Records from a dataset
————————
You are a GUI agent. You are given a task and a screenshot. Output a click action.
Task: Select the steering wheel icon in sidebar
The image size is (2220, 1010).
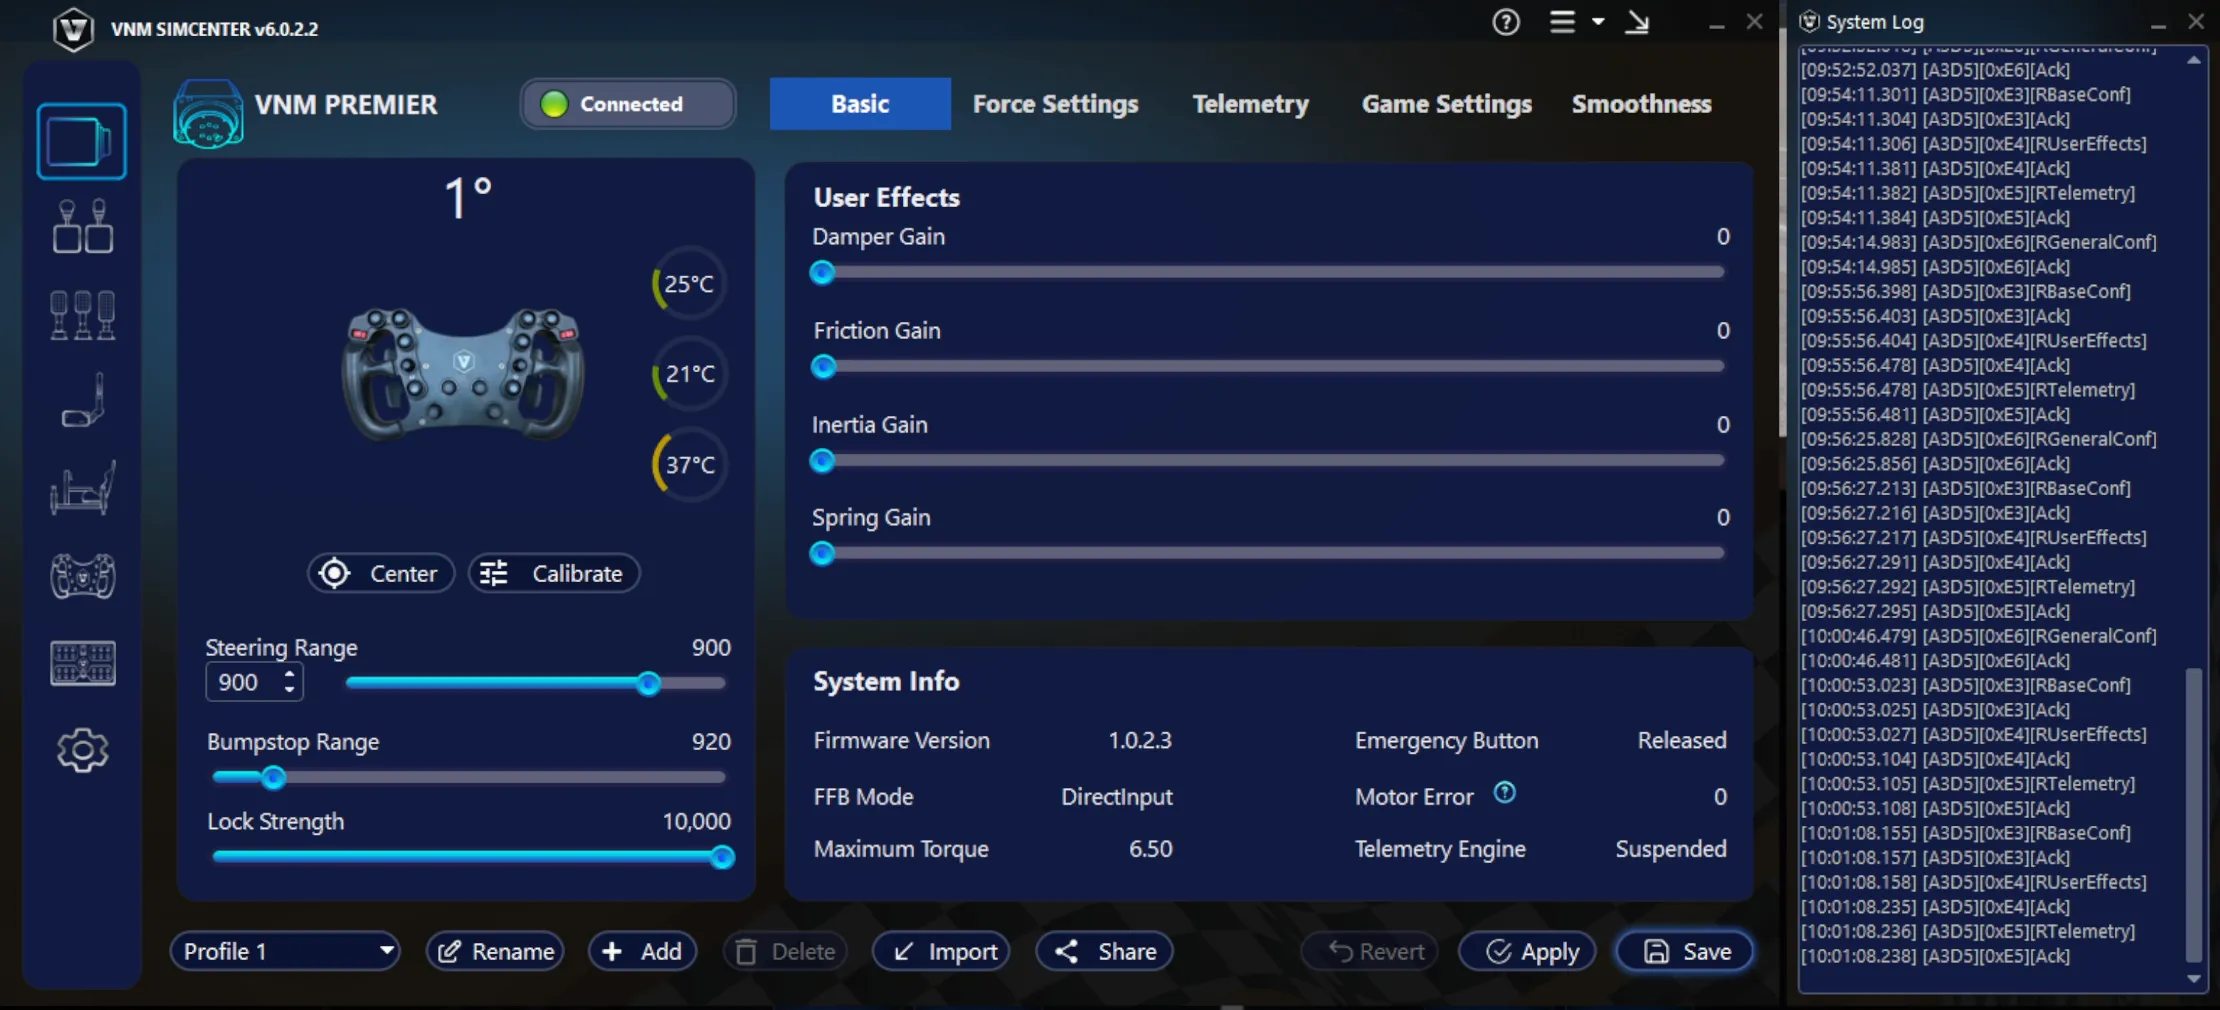tap(82, 576)
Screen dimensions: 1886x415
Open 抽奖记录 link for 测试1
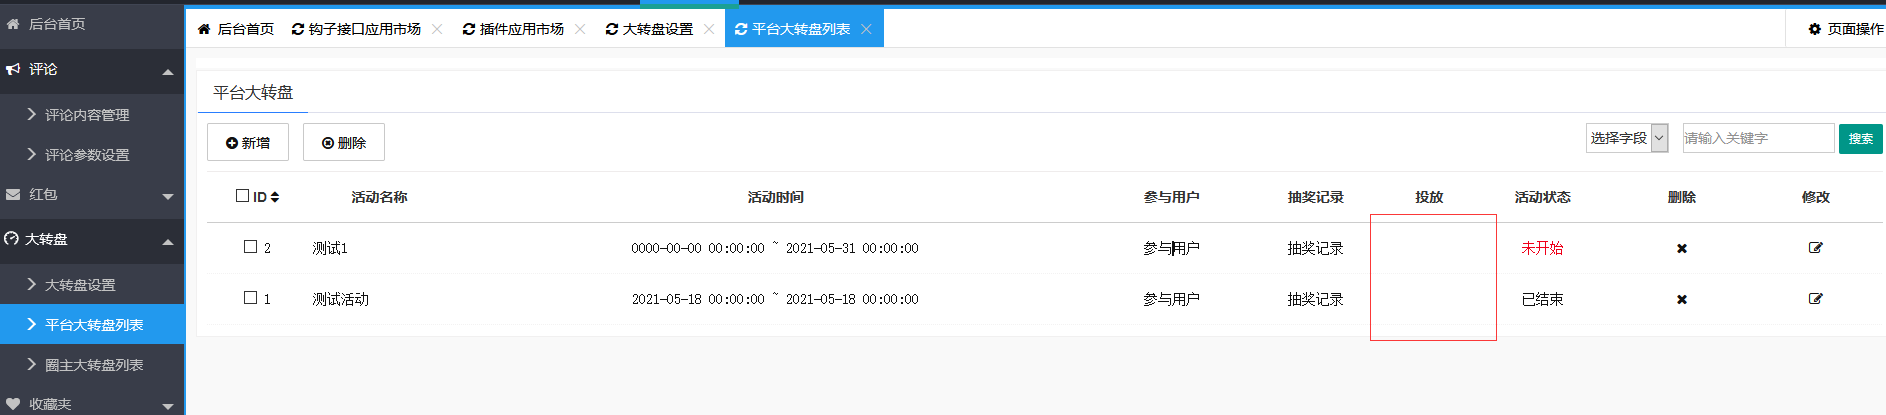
————————
Restate the data above exactly, stripping out each image.

▸ **Expected output**:
You are a GUI agent. You are given a task and a screenshot. Output a click action.
Task: Select the steering wheel icon in sidebar
The image size is (2220, 1010).
tap(82, 576)
Screen dimensions: 1886x415
Open 抽奖记录 link for 测试1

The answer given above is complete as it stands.